Cousin Bette, the primitive woman from Lorraine, a little inclined to treachery, belonged to that class of characters which are more common among the masses than you might think, and may explain their behaviour during revolutions.
At the time when this story begins, if Cousin Bette had been willing to be fashionably dressed, if, like Parisian women, she had become used to wearing every new style, she would have been presentable and acceptable, but she remained as stiff as a poker. Now an unattractive woman counts for nothing in Paris.

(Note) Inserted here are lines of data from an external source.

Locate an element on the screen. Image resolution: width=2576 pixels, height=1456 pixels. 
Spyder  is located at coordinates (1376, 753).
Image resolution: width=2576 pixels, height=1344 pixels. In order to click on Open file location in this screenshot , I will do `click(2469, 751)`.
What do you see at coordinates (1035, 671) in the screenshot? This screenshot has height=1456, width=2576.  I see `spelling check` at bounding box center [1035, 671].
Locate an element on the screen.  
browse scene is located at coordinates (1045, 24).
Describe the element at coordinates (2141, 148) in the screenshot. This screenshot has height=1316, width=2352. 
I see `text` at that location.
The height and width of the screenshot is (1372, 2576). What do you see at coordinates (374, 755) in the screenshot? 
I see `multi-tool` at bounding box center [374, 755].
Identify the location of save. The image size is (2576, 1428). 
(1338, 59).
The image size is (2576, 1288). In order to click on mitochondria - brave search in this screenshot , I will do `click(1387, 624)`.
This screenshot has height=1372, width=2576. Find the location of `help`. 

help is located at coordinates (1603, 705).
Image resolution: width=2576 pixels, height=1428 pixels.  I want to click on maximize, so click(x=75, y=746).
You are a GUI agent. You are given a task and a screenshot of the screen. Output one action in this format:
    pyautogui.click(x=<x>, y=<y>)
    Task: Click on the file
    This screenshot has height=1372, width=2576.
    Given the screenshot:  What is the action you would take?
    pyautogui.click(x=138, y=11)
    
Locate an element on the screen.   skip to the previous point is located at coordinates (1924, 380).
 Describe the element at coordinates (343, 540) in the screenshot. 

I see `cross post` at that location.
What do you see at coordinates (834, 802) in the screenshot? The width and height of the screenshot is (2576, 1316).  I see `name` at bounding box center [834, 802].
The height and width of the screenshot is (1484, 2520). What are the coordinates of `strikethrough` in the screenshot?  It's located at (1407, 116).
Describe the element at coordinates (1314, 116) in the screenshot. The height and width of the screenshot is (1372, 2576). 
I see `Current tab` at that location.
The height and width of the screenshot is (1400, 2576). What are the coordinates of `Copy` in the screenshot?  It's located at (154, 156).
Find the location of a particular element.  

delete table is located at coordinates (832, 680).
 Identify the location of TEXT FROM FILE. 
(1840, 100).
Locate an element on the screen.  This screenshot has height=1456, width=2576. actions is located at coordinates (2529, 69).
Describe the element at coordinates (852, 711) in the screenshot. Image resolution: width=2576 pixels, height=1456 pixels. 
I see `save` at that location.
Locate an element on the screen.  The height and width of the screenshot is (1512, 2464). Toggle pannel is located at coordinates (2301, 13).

So the black hair, the beautiful stern eyes, the firm outlines of the face, the tough Calabrian-like* complexion, which made Cousin Bette a Giotto*-like figure, and which a true Parisian woman would have turned to her advantage, above all her strange dress, made her look so odd that sometimes she resembled those monkeys, dressed up as women, that the little Savoyard chimney-sweeps carry about.
As she was well known in the households united by family ties which she frequented, as she restricted her social activities to this circle, and as she liked being in her own home, her eccentricities no longer surprised anyone, and, out of doors, they disappeared in the crowded activity of the Paris streets, where people only look at pretty women.